Em sua longa vigência, a obrigatoriedade do diploma até melhorou a qualificação dos jornalistas, lá no seu início. Ultimamente, porém, só beneficiava operadores de faculdades de baixa qualidade.
Em um tempo em que há cada vez mais espaço para se criar pluralidade aproveitando o ambiente da Web, poucos empreendimentos jornalísticos são criados pelos jovens profissionais formados nas faculdades. Isso significa que a reflexão prática sobre pra que lado pode ir a nossa profissão não está saindo da academia. Só a duras penas vai sair das empresas estabelecidas, que operam com a lógica do “em time que está ganhando não se mexe”. Há aí um mercado fabuloso para as faculdades de jornalismo: ao invés de vender certificados, podem gerar e vender inovação. Fica a dica.
É uma ilusão brasileira querer garantir qualidade com decreto e papel timbrado. A obrigatoriedade do diploma acabou. Longa vida às boas faculdades de jornalismo.
*Marcelo Soares é repórter e instrutor de reportagem com o uso de dados em São Paulo. É membro do Consórcio Internacional de Jornalistas Investigativos (ICIJ). Anteriormente, trabalhou na Folha de S.Paulo, foi colunista de política da MTV e gerente da Associação Brasileira de Jornalismo Investigativo (Abraji).
A favor: Cristiane Bonfim*
Formação é fundamento para um jornalismo mais plural e de qualidade
Era 15 de março de 1995 quando cheguei ao Campus do Benfica para o primeiro dia de aula no curso de jornalismo da Universidade Federal do Ceará. Apesar das dificuldades enfrentadas pela falta de investimentos nas universidades públicas, tive quatro anos de intenso aprendizado. Convivi com professores que marcariam minha história para sempre. Foram lições, sobretudo de ética, que fazem parte do meu cotidiano mais de 15 anos depois. Não me venham agora dizer que esse tempo foi desnecessário ou irrelevante e que bons jornalistas têm de se formar somente “no batente”.
Acreditar que o mercado se autorregula e que escolhe só os melhores é uma expectativa, no mínimo, arriscada.
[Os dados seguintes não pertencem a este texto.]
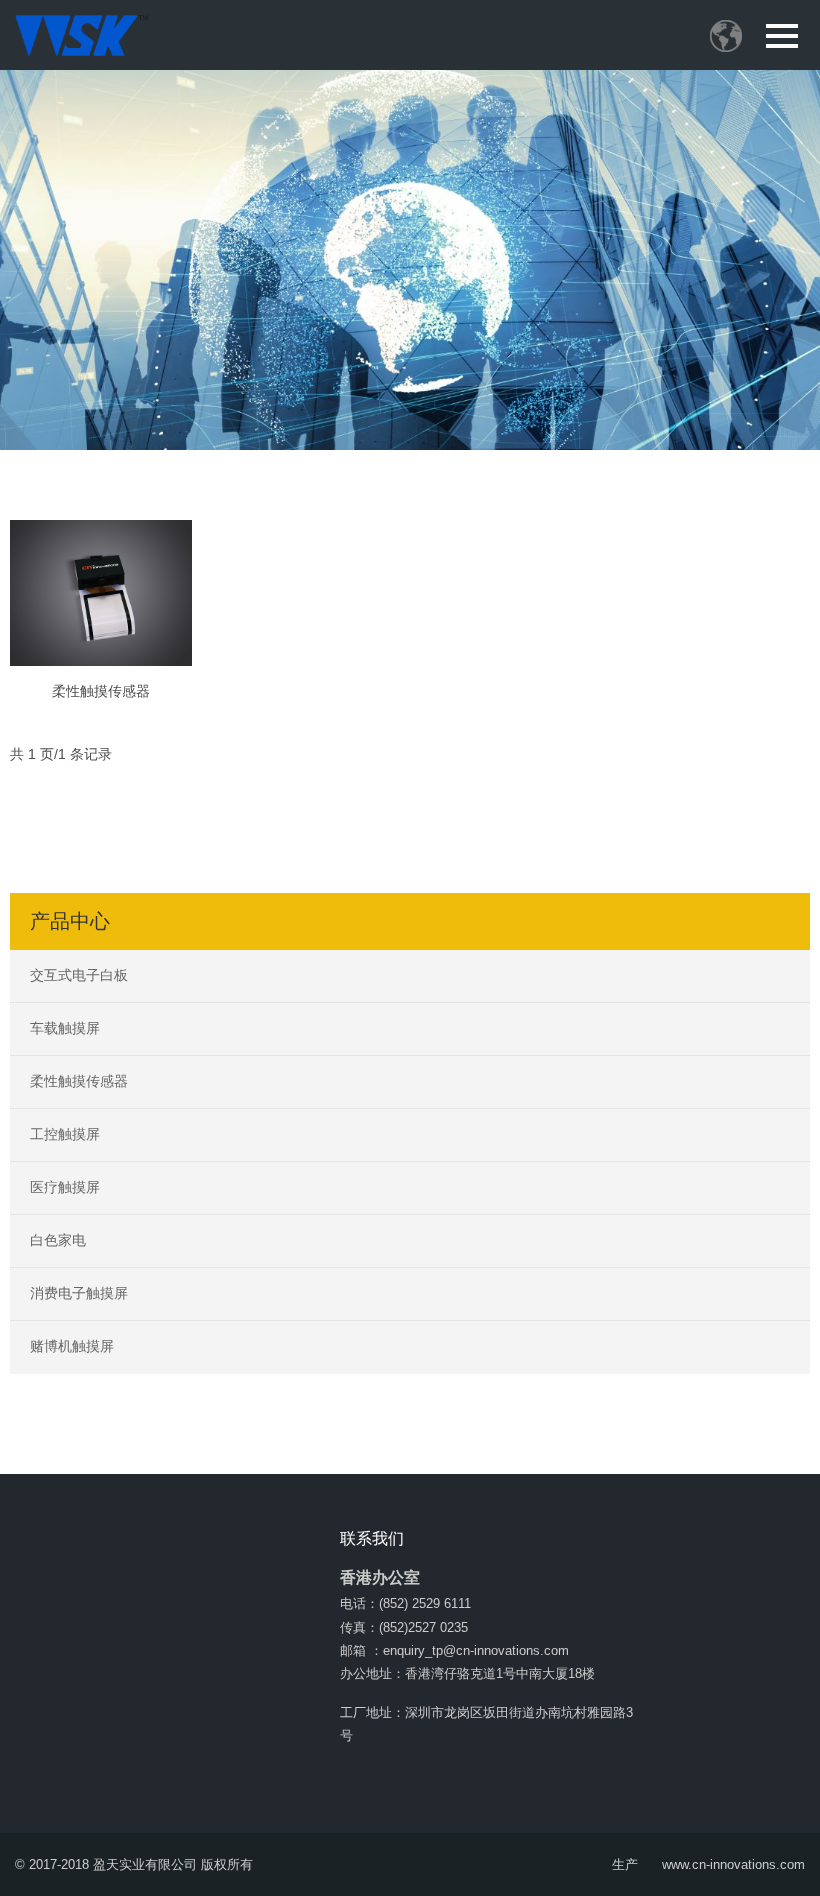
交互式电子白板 (79, 975)
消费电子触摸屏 (79, 1293)
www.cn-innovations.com (733, 1864)
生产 (625, 1864)
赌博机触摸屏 (72, 1346)
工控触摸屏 (65, 1134)
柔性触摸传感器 (101, 691)
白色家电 (58, 1240)
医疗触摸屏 (65, 1187)
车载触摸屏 (65, 1028)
O diploma para o exercício do jornalismo representa certa salvaguarda de que a atividade seja feita por quem preza pela qualidade, se pauta pela ética e atua em defesa do interesse coletivo. Claro que essas não são condições inerentes a todos que passam pelo curso universitário de jornalismo. Ainda há muito a ser melhorado na maior parte dos cursos de graduação na área. Entretanto, a busca dessa formação mais sólida em um curso superior, que vai além da mera técnica do lide, pode levar às redações pessoas mais preparadas para a busca de um equilíbrio entre a precisão, a ética e a urgência do fechamento.
A obrigatoriedade do diploma não limita a liberdade de expressão, uma vez que não impede que especialistas opinem. O jornalista tem por dever levar ao seu texto, áudio ou imagem e som televisivos várias visões sobre uma pauta. É algo que não se aprende em cursos de fim de semana. Isso tem de ser ensinado nas escolas de jornalismo e, depois, consolidado nas redações com a convivência com profissionais mais experientes. Produzir conteúdo jornalístico exige técnica, checagem, compromisso com a informação. Novas mídias jamais dispensarão velhas, mas necessárias, regras jornalísticas.
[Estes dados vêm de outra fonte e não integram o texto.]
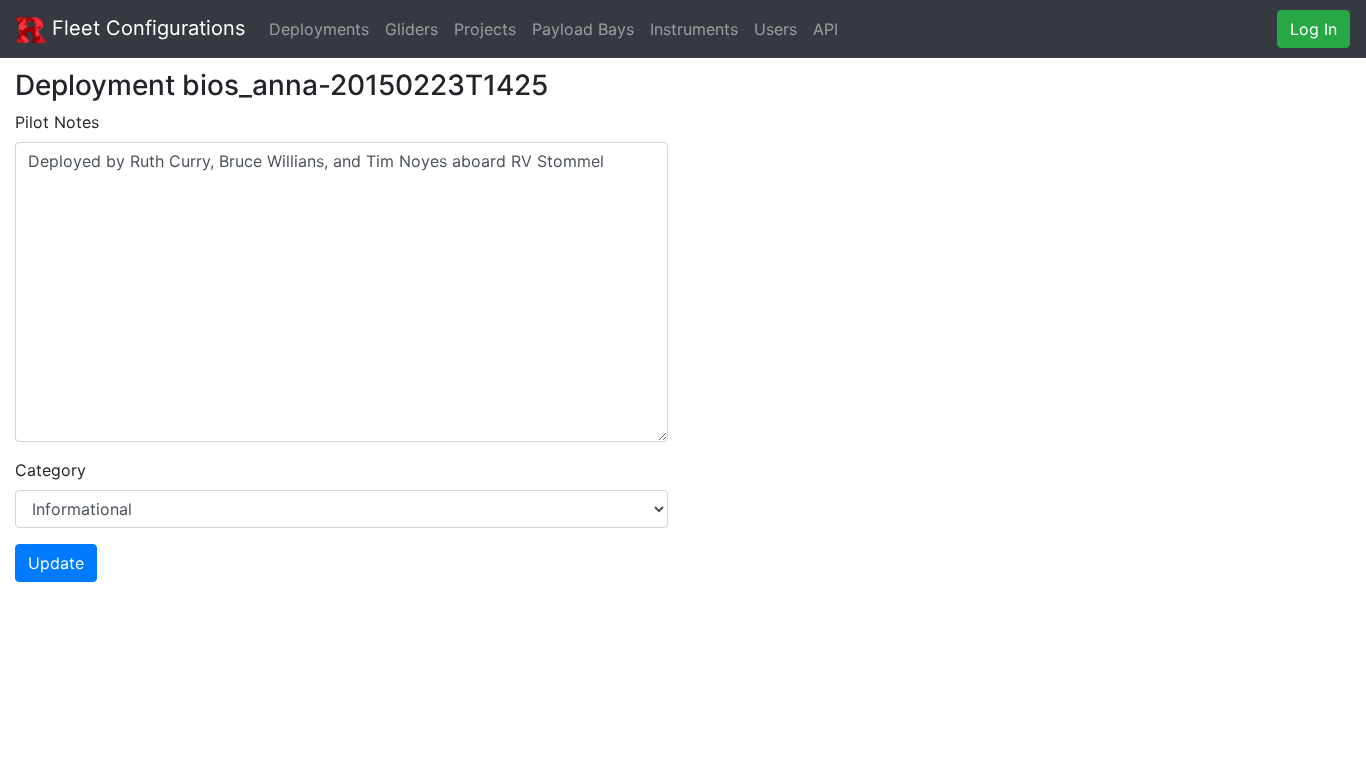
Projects (485, 29)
Além de demandar formação específica, a atividade do jornalista precisa retomar suas origens e ser um meio para compreender melhor a sociedade. Buscar a responsabilidade social que parece ter deixado de ser importante diante da invasão de textos de puro entretenimento. A formação é o que garante haver minimamente profissionais preparados para exercer esse papel de mediação e tentar fazer valer o interesse público.
*Cristiane Bonfim é editora de Nacional/Internacional do Diário do Nordeste em Fortaleza, ex-diretora do Sindicato dos Jornalistas Profissionais no Estado do Ceará (Sindjorce) e graduada em Jornalismo pela Universidade Federal do Ceará (UFC).